In experiment 1, the significance difference (f = 26.1, df = 23, p < 0.00) was found in egg cannibalism of different larval instars of C. carnea (Fig. 2). Second and third instar larvae expressed 1.6 and 2.3-fold higher egg cannibalism, respectively, and found more voracious toward conspecific eggs than the first instar larvae.
In experiment 2, in the presence of host eggs, the rate of egg cannibalism varied greatly with a significant difference among the first and second instar larvae (Fig. 3). Earlier instar larvae (first instar (t = 5.7, df = 14, p < 0.00) and second instar (t = 3.5, df = 14, p = 0.003)) were committed significant egg cannibalism, regardless of the presence of host eggs, indicating the attraction to conspecific eggs was not influenced by the presence of host eggs. However, the third instar larvae were equally consumed conspecific eggs and host eggs (t = − 1.6, df = 14, p = 0.132).
In experiment 3, both second and third instar larvae were evaluated for egg cannibalism in the presence of conspecific larvae (Fig. 4). Lone focal second instar larvae expressed low egg cannibalism (20.6 ± 1.1). However, focal larvae in the presence of neighboring larvae 1, 2, 4 and 8 expressed 1.2, 1.3, 1.3 and 1.8-fold increase in egg cannibalism, respectively. Likewise, during the assay of third instar, focal larvae held alone continued to exhibit low cannibalism (33.9 ± 2.5), but those held in the presence of conspecific larvae 1, 2, 4 and 8 become 1.1, 1.3, 1.6 and 1.6-fold more cannibalistic, respectively. Egg cannibalism changed significantly with increase in numbers of neighboring larvae (second instar = f = 31.6, df = 39, p < 0.00; third instar = f = 23.6, df = 39, p < 0.00). Results of comparison between control and each number of neighboring larvae were found significant in both (second and third) instar, except when held with single neighbor.
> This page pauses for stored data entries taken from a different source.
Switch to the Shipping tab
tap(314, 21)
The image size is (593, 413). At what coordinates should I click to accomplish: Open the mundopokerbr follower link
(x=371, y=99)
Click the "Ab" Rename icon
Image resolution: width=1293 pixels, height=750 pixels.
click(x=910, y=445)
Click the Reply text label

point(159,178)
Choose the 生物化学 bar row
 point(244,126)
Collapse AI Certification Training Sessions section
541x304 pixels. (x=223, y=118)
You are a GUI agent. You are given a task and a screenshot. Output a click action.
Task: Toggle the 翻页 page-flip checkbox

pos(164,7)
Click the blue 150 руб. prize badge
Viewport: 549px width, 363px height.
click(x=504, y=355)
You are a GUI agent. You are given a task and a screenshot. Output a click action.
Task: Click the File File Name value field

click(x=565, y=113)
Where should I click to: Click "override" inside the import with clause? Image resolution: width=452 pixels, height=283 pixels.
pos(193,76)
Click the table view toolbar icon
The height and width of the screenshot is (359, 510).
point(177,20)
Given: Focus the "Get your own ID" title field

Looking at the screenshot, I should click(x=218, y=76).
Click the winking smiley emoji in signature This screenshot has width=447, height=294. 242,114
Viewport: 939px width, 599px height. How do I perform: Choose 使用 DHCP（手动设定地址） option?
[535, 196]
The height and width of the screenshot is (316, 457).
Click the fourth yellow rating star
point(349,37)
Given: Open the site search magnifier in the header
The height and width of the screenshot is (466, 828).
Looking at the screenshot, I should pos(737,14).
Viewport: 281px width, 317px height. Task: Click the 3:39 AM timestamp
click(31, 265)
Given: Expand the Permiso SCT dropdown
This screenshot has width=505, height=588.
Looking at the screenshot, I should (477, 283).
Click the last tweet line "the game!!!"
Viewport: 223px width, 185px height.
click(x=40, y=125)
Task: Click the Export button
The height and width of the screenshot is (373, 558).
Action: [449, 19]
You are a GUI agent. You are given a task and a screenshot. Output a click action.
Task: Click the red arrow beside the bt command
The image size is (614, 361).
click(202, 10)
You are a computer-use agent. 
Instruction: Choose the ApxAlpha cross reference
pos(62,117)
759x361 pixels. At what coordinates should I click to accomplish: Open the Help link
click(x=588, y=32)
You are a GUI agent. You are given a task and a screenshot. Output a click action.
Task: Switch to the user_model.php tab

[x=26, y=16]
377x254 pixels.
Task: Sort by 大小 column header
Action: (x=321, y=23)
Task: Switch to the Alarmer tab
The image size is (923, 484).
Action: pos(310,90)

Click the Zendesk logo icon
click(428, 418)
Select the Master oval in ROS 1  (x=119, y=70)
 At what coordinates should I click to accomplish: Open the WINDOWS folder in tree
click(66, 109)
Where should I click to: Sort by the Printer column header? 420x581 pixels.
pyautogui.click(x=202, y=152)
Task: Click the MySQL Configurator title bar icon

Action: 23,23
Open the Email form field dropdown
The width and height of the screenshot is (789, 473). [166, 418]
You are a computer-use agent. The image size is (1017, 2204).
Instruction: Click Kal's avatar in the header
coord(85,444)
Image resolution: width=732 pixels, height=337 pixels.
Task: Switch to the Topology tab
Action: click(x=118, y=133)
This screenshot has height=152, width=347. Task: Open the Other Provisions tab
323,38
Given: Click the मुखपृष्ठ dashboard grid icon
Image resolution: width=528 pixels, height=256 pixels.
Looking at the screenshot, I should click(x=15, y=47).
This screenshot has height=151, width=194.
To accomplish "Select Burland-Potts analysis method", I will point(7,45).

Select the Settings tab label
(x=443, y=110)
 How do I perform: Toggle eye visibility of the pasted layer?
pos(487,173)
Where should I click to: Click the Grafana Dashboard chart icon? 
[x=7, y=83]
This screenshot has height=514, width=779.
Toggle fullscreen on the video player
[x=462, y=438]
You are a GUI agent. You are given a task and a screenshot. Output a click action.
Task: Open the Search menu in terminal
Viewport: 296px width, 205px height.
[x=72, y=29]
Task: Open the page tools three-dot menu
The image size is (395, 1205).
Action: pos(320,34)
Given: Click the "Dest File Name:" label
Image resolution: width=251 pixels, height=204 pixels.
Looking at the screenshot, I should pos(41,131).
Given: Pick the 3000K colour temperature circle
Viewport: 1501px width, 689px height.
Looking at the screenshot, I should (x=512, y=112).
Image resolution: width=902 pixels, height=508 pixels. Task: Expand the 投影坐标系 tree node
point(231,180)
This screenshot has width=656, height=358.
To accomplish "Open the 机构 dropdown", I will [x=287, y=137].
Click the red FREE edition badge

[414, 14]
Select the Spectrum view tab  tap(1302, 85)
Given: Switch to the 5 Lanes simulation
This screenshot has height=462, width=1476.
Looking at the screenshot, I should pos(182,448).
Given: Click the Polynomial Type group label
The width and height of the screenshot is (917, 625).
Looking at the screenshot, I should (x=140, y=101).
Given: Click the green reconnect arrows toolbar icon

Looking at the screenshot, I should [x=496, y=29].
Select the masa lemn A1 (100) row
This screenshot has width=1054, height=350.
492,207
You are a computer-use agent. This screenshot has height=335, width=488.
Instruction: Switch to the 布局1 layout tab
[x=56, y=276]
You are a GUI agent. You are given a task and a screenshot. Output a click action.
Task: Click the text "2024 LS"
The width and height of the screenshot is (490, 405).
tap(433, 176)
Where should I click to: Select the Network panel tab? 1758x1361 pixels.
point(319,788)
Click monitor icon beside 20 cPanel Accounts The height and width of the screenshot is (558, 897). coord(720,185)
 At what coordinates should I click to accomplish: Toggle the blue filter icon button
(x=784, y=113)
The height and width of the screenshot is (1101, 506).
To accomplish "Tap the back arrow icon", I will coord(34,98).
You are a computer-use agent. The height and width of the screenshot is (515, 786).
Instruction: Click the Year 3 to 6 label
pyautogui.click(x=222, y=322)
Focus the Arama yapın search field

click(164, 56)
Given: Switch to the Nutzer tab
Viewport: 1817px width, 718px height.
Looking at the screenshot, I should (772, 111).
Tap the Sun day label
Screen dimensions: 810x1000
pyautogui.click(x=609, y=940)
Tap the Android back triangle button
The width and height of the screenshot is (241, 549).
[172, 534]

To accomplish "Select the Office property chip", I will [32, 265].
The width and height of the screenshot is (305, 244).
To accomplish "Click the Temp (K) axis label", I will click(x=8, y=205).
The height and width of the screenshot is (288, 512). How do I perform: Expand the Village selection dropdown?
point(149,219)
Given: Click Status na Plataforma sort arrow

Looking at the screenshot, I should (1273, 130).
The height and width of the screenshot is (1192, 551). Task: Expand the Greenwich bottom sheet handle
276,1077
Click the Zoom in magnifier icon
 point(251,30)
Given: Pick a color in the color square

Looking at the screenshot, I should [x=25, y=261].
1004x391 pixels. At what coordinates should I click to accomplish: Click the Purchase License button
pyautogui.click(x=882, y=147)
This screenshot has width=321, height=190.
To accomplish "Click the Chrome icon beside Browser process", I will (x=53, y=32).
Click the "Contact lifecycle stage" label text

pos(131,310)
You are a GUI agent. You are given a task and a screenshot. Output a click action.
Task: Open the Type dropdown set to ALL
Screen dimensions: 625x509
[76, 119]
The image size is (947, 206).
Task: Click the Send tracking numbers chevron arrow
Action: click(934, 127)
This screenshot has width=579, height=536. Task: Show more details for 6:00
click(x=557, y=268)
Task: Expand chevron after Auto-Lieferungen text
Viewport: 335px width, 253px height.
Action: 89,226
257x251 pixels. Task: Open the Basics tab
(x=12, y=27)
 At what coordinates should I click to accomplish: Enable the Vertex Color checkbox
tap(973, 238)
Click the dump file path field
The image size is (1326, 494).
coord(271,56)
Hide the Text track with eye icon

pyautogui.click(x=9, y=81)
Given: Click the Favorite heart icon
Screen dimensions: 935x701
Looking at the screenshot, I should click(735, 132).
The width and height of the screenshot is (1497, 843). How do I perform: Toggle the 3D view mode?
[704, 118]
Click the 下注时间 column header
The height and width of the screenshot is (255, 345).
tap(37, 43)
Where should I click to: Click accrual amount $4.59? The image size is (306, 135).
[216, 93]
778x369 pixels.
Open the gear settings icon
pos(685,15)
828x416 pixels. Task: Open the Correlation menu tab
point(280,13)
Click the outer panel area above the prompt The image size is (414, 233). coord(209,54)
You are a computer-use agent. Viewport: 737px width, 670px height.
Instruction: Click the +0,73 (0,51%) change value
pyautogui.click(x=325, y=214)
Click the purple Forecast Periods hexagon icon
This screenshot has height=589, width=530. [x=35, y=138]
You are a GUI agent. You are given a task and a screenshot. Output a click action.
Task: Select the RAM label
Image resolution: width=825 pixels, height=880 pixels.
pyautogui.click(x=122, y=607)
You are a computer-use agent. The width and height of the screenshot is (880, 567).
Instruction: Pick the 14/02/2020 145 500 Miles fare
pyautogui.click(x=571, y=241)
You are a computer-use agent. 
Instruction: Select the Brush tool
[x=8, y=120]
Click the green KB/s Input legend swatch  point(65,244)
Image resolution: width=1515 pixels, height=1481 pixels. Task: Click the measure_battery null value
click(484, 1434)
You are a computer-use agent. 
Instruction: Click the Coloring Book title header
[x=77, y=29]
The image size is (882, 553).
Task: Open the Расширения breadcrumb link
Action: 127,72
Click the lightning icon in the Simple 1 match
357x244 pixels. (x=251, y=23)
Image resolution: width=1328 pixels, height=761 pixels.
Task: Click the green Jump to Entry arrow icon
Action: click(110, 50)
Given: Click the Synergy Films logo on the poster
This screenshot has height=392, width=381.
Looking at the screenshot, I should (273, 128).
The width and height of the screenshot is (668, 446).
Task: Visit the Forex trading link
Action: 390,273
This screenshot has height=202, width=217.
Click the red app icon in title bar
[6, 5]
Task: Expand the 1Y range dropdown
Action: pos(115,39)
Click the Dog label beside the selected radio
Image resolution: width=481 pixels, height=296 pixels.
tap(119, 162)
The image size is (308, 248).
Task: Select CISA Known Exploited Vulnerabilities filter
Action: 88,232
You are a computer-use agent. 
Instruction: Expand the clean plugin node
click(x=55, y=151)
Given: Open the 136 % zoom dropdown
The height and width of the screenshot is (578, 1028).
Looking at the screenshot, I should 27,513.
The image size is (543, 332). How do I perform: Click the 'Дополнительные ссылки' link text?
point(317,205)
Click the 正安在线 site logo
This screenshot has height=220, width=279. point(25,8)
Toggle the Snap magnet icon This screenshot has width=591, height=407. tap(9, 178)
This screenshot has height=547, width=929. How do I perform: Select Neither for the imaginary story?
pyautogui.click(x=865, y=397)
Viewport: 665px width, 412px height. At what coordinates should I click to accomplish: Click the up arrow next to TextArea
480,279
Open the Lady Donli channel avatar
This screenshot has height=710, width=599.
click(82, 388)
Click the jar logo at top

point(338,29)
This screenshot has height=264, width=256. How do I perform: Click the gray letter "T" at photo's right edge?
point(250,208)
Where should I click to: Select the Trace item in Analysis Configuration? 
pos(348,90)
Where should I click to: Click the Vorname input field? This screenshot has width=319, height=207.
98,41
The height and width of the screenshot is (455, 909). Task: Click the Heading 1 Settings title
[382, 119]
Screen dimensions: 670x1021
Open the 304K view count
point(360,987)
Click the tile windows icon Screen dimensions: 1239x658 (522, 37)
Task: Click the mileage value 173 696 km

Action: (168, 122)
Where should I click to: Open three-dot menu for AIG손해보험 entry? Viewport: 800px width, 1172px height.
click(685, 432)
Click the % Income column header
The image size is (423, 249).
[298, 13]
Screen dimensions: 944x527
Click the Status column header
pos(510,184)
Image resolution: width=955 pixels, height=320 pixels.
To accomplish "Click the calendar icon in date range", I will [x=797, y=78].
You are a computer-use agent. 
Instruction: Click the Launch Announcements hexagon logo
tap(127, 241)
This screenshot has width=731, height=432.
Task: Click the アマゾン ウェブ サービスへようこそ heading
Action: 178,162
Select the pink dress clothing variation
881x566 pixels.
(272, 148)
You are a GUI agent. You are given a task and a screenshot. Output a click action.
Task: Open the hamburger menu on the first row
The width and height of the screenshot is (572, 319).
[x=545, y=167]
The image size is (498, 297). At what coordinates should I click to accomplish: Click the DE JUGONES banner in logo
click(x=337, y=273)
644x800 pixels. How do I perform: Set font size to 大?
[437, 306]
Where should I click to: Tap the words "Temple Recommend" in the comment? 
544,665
In experiment 4, nonsignificant difference was recorded in egg cannibalism when C. carnea larvae were held in two separate arenas for each type (related and unrelated) of eggs (p = 0.736) (Fig. 5). However, conspecific eggs of the other parents (unrelated) were significantly more preferred to cannibalize than the eggs of the same parents (related) (p < 0.00).
Behavioral response
In the test combination of C. carnea eggs vs. S. cerealella eggs, time proportion spent by the first instar of C. carnea in both novel arms was statistically similar (t = 0.14, df = 19, p = 0.894) and no preference was found toward different eggs (Figs. 6 and 7). Likewise, nonsignificant difference was found in speed (t = − 0.79, df = 19, p = 0.441) and as well as in the distance (t = 1.4, df = 19, p = 0.187) traveled by first instars in both novel arms provided with C. carnea and S. cerealella eggs. However, behavioral preference to C. carnea eggs was recognized by the second and third instar larvae, where they spent more than half of the total time in the particular novel arm. Speed of second instar larvae remained similar in both novel arms (t = − 0.68, df = 19, p = 0.502) but the significant difference was detected in third instar larvae (t = 7.9, df = 19, p < 0.00). Distance traveled by second instar was significantly higher (t = 6.2, df = 19, p = 0.00) in the novel arm provided with C. carnea eggs than the other arm with S. cerealella eggs, while nonsignificant difference was found in the distance traveled by third instar larvae (t = 0.8, df = 19, p = 0.430).
Furthermore, in the second (eggs from related parents vs. eggs from unrelated parents) test combination, second instar C. carnea larvae preferred eggs of unrelated parents over eggs of unrelated parents (t = − 13.06, df = 19, p = 0.00) (Figs. 8 and 9). Speed (t = − 2.03, df = 19, p = 0.66) and distance (t = 0.56, df = 19, p = 0.58) traveled in both novel arms were found similar.